• Required work:
From the interview with climber and painter Coulter Prehm, list every kind of subject he says he paints from observation.
___ Document excerpt ___
Focus explores the creative talent within the climbing community.
American climber and artist Coulter Prehm's work is stunningly detailed. Trained through a classic methodology, the New Mexico-based portrait painter can often spend twenty sessions working with a subject to complete a piece.
How did you become an artist?
It all started through tattooing I guess. I began doing tattoos when I was 20 years old while working on my undergrad and switched my major to Fine Art after a couple of years because I thought it would be more advantageous for tattooing (I was a biology major before that). My first painting class that I took in college, I realized that I was supposed to be a painter and had discovered, at least in part, my calling in life. After that I was painting and drawing incessantly while studying for years. I would say the biggest factor in me becoming a professional painter was working for years with my teacher and mentor Tony Ryder after I had finished my art degree. I worked with him for nearly four years. Working with Tony was an incredible experience as he is really one of the best portrait painters in the world living right now. I paint in a method of painting that is optical, meaning that I don't paint from photos but from observation. This means I paint what I see, whether that's portraits, landscapes or still life.
What process did you go through to develop that style?
___ Entries provided ___
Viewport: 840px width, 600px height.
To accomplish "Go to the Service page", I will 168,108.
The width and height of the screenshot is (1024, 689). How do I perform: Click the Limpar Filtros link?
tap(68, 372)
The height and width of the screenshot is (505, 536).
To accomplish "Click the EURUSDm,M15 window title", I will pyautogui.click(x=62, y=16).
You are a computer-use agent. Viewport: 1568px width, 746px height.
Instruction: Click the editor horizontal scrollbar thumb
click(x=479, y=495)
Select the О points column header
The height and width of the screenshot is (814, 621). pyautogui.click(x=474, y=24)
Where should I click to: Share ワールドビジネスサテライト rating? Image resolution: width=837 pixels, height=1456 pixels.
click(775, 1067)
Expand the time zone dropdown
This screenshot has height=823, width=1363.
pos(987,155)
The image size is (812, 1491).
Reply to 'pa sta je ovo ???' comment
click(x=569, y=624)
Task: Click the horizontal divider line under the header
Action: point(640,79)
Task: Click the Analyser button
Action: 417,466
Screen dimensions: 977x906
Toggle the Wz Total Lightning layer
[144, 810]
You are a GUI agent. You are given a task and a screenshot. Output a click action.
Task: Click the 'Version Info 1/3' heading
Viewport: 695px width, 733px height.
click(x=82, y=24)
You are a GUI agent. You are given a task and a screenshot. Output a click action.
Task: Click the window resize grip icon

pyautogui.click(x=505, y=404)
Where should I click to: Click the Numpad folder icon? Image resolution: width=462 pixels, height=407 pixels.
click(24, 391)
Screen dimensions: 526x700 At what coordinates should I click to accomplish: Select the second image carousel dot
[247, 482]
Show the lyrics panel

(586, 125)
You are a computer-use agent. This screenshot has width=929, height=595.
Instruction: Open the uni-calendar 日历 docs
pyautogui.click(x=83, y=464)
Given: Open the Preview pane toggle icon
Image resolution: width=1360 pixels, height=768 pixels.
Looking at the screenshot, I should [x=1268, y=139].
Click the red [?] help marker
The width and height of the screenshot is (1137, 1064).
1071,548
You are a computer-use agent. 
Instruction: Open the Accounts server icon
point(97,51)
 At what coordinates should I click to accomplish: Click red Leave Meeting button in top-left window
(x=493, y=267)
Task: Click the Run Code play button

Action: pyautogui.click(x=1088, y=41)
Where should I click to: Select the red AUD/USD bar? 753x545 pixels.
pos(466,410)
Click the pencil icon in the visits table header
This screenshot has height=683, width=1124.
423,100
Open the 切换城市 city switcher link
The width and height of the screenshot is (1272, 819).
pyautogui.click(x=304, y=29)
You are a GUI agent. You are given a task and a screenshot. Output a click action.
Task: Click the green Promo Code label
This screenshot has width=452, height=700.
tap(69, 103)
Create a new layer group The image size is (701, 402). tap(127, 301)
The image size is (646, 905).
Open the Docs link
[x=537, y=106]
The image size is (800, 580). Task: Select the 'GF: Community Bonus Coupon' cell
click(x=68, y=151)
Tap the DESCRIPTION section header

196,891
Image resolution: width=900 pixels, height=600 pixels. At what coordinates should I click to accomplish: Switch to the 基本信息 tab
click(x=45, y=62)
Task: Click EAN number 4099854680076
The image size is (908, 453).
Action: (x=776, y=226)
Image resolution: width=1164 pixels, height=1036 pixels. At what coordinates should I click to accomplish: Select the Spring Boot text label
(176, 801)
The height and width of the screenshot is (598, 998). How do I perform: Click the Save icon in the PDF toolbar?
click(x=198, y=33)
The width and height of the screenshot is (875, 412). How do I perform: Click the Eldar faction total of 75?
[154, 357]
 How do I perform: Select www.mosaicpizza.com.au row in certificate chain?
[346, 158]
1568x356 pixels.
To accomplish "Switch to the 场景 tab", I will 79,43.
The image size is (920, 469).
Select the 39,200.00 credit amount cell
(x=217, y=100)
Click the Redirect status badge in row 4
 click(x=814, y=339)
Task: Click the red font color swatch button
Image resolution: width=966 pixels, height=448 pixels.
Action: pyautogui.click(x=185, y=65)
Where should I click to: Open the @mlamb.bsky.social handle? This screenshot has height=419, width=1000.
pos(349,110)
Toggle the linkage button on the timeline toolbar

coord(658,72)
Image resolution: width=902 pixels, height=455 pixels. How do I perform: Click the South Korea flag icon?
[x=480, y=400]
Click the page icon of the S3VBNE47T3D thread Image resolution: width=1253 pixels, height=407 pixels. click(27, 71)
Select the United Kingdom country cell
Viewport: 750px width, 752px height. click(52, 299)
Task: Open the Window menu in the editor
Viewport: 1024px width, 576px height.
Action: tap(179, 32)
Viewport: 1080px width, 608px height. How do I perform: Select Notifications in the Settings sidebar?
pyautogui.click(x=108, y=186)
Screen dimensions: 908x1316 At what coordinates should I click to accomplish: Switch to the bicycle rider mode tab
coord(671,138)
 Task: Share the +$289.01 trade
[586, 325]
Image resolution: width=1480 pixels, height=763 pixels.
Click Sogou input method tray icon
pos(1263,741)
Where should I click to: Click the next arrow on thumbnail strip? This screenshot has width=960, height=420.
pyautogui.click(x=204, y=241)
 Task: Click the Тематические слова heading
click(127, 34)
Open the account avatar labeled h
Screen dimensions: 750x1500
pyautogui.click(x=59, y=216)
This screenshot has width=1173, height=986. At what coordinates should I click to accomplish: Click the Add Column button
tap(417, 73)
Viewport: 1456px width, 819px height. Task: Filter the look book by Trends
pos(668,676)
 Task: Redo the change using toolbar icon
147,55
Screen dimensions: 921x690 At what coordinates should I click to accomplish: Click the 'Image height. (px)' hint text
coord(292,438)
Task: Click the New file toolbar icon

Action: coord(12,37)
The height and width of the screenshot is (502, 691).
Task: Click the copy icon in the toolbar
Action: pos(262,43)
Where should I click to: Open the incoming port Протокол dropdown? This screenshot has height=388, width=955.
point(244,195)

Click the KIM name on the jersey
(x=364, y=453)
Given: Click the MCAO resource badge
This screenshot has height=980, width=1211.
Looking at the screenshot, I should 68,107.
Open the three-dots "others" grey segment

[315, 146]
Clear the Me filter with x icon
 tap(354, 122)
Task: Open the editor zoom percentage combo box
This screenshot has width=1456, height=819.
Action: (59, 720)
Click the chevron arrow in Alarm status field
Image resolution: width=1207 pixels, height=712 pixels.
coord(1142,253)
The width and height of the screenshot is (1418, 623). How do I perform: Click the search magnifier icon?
___
• Exercise response:
- Portraits
- Landscapes
- Still life